RECORD EXCERPTS Start Marker

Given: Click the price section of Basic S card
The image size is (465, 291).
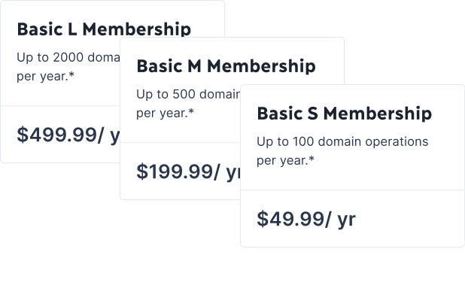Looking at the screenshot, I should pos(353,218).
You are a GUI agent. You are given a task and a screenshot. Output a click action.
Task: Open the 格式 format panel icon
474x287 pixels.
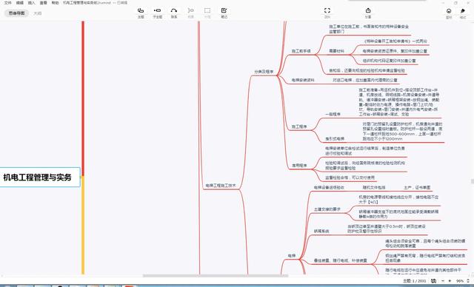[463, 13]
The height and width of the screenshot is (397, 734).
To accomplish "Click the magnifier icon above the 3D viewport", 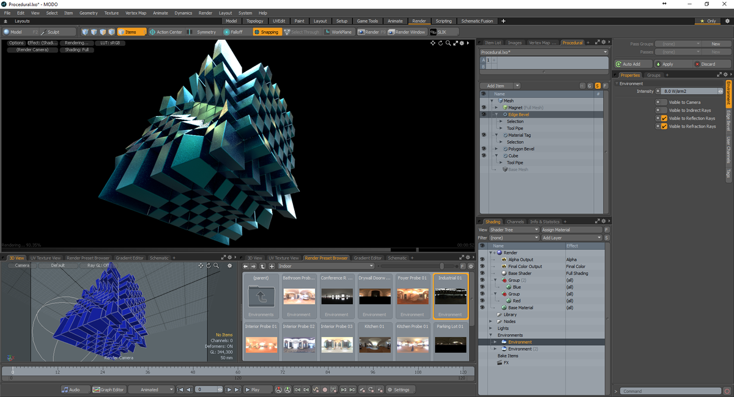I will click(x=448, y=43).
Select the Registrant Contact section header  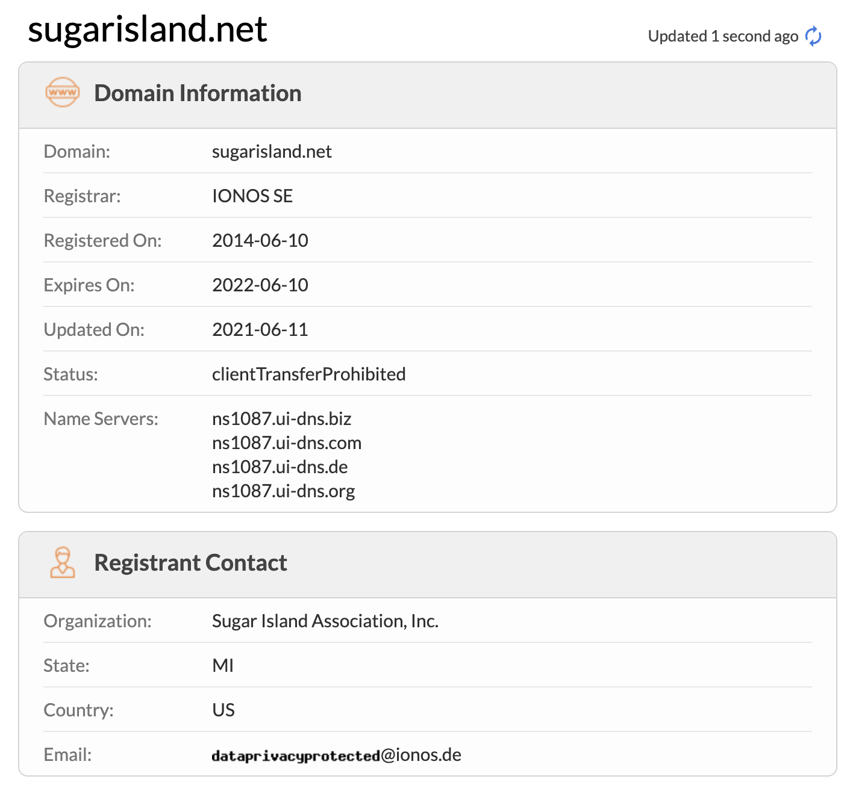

RECORD EXCERPTS End Marker

Above are some entries; copy exactly the lines from the line with "You are a GUI" through the line with "The height and", both included, but none of the pictures.

- [EXERCISE OUTPUT]:
You are a GUI agent. You are given a task and a screenshot. Output a click action.
Task: Open the 格式 format panel icon
474x287 pixels.
[463, 13]
The height and width of the screenshot is (397, 734).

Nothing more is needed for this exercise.